The outcome of his efforts hasn’t been an unqualified success. Israel’s dollar reserves are bulging, but the shekel steadily continues its upward climb. Presumably things would have been worse still without Fischer’s move to impose moderate limitations on the dollar glut. However, as is, an overvalued shekel renders Israeli exports overpriced and less competitive abroad. This impedes growth by cutting deeply into the exporters’ profits, to the point of destabilizing their operations and triggering layoffs.

Therefore, disinclined though Fischer is to escalate the BoI’s intervention, the governor had no choice but to announce last week new reporting requirements for currency transactions exceeding $10 million daily. For now, this is being presented as a monitoring and analytical tool, to help the BoI scrutinize market dynamics. There’s no doubt, however, that reporting requirements could well be the prelude to levying taxes on these transactions.

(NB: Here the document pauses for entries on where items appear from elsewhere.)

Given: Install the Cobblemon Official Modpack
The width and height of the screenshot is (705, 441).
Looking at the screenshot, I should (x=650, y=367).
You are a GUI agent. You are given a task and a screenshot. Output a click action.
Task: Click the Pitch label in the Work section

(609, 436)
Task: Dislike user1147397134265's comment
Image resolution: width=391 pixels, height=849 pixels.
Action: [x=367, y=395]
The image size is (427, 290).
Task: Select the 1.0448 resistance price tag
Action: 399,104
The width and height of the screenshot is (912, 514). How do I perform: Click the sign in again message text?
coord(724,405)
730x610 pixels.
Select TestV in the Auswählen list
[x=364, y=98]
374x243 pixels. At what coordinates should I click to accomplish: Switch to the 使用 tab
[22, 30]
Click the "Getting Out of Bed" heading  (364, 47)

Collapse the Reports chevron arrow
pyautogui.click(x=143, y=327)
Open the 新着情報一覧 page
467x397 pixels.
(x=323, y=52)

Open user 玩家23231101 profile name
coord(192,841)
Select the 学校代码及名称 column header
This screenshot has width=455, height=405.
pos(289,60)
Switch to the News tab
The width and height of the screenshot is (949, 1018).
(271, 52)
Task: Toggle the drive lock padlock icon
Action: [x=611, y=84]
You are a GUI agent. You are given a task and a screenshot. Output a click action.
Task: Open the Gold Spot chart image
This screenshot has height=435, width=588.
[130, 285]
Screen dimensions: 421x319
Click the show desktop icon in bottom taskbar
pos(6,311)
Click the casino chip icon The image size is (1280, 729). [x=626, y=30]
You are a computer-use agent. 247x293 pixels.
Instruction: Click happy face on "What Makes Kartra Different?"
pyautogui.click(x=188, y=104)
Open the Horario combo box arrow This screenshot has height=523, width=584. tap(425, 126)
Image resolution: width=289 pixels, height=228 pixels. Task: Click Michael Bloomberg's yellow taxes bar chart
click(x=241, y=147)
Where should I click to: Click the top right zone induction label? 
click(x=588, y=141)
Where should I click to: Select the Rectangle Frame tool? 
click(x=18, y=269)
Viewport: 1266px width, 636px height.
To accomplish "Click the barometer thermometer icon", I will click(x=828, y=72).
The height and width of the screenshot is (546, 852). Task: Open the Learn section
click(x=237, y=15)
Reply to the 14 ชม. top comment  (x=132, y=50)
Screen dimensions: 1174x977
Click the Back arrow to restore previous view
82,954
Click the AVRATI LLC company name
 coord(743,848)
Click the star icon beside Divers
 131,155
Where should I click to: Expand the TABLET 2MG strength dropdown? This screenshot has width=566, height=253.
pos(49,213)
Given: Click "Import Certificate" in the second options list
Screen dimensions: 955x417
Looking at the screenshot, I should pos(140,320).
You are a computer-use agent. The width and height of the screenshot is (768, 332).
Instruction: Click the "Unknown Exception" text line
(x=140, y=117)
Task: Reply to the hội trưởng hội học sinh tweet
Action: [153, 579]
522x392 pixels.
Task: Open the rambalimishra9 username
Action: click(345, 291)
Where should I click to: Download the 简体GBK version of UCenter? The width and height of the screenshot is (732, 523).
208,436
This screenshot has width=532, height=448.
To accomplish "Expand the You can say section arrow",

IT MAY not be much at this point, but even introducing an element of anxiety into the currency free-for-all is an eminently welcome move. This is because, to our detriment, the shekel has become a manipulated currency. It serves foreign speculators to dump dollars, which earn next to no interest, and open shekel accounts which will get them a 2-percent yield (more, if they purchase short term Israel government bonds – Makam). Levies, which will cut into the proceeds of speculation, might somewhat even the odds.

Let’s be clear: The shekel’s woes aren’t homemade. They originate in the deliberate US policy of keeping dollar rates low in order to increase dollar competitiveness and make American goods more exportable. The dollar’s value is further eroded by gross overspending. And America isn’t the only power to tinker with its currency. The cumulative effect of such machinations is a de facto fiscal war. Other countries, Israel included, are being hurt in the crossfire.

The upshot is that Israel has become exceedingly attractive to international speculators. Hence the monthly currency trade volume here stands at a whopping $100 billion – 60% of which is conducted by foreigners, whose profiteering plainly damages our economy. We need to remember that exports account for 40% of Israel’s GNP, taking this far beyond the problem of specific economic sectors.

While non-intervention may generally be a most laudable sentiment, occasions arise when it’s imprudent to adhere rigidly to principle. Overseas speculators have taken control of our foreign currency marketplace. As 2010 drew to a close, it was reported that 66% of all foreign currency transactions were performed by foreign nonresidents.

It gets worse. Foreigners were behind no less than 80% of swap-type transactions (conditional conversion of one currency into another for fixed time frames). And once foreign traders obtain shekels, they buy up Makams. At present, nearly a third of all Makams are owned by foreigners. This is 30 times more than they owned just 18 months ago. Foreign money, moreover, can be moved out quite swiftly. In times of tension or war, sudden exits by speculators can be calamitous.

The ramifications are that outsiders cast a dark and overpowering shadow on our entire financial administration and on the ability to keep our economy on an even keel. The shekel has been under relentless daily assault since early 2008. Last week’s move amounted to a welcome warning by the BoI that it is preparing a defense.